> [Short problem]:
In the rows below, swap each "Image resolution" for "Screen resolution" and leave everything else unchanged.

> [Data for the task]:

+++

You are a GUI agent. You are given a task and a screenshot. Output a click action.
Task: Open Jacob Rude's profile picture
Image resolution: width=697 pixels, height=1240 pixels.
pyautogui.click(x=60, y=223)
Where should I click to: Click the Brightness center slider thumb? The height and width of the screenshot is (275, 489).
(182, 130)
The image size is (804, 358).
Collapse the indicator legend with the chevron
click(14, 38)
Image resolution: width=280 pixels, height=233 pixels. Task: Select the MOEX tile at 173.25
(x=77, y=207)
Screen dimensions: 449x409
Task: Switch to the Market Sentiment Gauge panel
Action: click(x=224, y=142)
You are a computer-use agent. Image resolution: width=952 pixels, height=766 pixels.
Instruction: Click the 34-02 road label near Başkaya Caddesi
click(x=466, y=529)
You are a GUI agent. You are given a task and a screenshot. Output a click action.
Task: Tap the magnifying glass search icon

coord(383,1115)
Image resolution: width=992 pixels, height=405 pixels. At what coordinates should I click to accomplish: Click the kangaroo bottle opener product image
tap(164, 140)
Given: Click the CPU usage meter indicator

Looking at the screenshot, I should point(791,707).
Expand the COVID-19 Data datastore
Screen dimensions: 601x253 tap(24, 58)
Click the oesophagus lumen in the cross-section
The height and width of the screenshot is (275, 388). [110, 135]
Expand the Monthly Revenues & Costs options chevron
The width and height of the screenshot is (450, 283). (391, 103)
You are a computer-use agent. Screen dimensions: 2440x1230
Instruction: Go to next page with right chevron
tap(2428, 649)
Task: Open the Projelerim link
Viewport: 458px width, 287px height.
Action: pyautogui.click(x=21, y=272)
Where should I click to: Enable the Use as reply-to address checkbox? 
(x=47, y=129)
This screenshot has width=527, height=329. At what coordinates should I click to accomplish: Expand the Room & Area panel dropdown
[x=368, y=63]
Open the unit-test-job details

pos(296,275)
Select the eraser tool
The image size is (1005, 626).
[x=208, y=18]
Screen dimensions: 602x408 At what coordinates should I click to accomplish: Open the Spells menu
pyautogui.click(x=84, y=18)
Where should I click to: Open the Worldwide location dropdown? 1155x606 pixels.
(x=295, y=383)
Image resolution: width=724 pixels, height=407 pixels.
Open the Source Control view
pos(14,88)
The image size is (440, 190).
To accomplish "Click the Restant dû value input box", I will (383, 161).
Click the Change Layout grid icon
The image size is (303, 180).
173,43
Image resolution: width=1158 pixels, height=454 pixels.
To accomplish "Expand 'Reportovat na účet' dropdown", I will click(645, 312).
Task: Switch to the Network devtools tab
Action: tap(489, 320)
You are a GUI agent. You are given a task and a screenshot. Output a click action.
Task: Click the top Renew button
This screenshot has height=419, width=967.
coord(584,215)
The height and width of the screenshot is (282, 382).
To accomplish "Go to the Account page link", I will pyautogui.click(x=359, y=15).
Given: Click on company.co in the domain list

+++

> [Response]:
You are a GUI agent. You are given a task and a screenshot. Output a click action.
Task: Open Jacob Rude's profile picture
Screen resolution: width=697 pixels, height=1240 pixels.
pyautogui.click(x=60, y=223)
Where should I click to: Click the Brightness center slider thumb? The height and width of the screenshot is (275, 489).
(182, 130)
The image size is (804, 358).
Collapse the indicator legend with the chevron
click(14, 38)
Screen resolution: width=280 pixels, height=233 pixels. Task: Select the MOEX tile at 173.25
(x=77, y=207)
Screen dimensions: 449x409
Task: Switch to the Market Sentiment Gauge panel
Action: click(x=224, y=142)
You are a computer-use agent. Screen resolution: width=952 pixels, height=766 pixels.
Instruction: Click the 34-02 road label near Başkaya Caddesi
click(x=466, y=529)
You are a GUI agent. You are given a task and a screenshot. Output a click action.
Task: Tap the magnifying glass search icon

coord(383,1115)
Screen resolution: width=992 pixels, height=405 pixels. At what coordinates should I click to accomplish: Click the kangaroo bottle opener product image
tap(164, 140)
Given: Click the CPU usage meter indicator

Looking at the screenshot, I should point(791,707).
Expand the COVID-19 Data datastore
Screen dimensions: 601x253 tap(24, 58)
Click the oesophagus lumen in the cross-section
The height and width of the screenshot is (275, 388). [110, 135]
Expand the Monthly Revenues & Costs options chevron
The width and height of the screenshot is (450, 283). (391, 103)
You are a computer-use agent. Screen dimensions: 2440x1230
Instruction: Go to next page with right chevron
tap(2428, 649)
Task: Open the Projelerim link
Viewport: 458px width, 287px height.
Action: pyautogui.click(x=21, y=272)
Where should I click to: Enable the Use as reply-to address checkbox? 
(x=47, y=129)
This screenshot has width=527, height=329. At what coordinates should I click to accomplish: Expand the Room & Area panel dropdown
[x=368, y=63]
Open the unit-test-job details

pos(296,275)
Select the eraser tool
The image size is (1005, 626).
[x=208, y=18]
Screen dimensions: 602x408 At what coordinates should I click to accomplish: Open the Spells menu
pyautogui.click(x=84, y=18)
Where should I click to: Open the Worldwide location dropdown? 1155x606 pixels.
(x=295, y=383)
Screen resolution: width=724 pixels, height=407 pixels.
Open the Source Control view
pos(14,88)
The image size is (440, 190).
To accomplish "Click the Restant dû value input box", I will (383, 161).
Click the Change Layout grid icon
The image size is (303, 180).
173,43
Screen resolution: width=1158 pixels, height=454 pixels.
To accomplish "Expand 'Reportovat na účet' dropdown", I will click(645, 312).
Task: Switch to the Network devtools tab
Action: tap(489, 320)
You are a GUI agent. You are given a task and a screenshot. Output a click action.
Task: Click the top Renew button
This screenshot has height=419, width=967.
coord(584,215)
The height and width of the screenshot is (282, 382).
To accomplish "Go to the Account page link", I will pyautogui.click(x=359, y=15).
Given: Click on company.co in the domain list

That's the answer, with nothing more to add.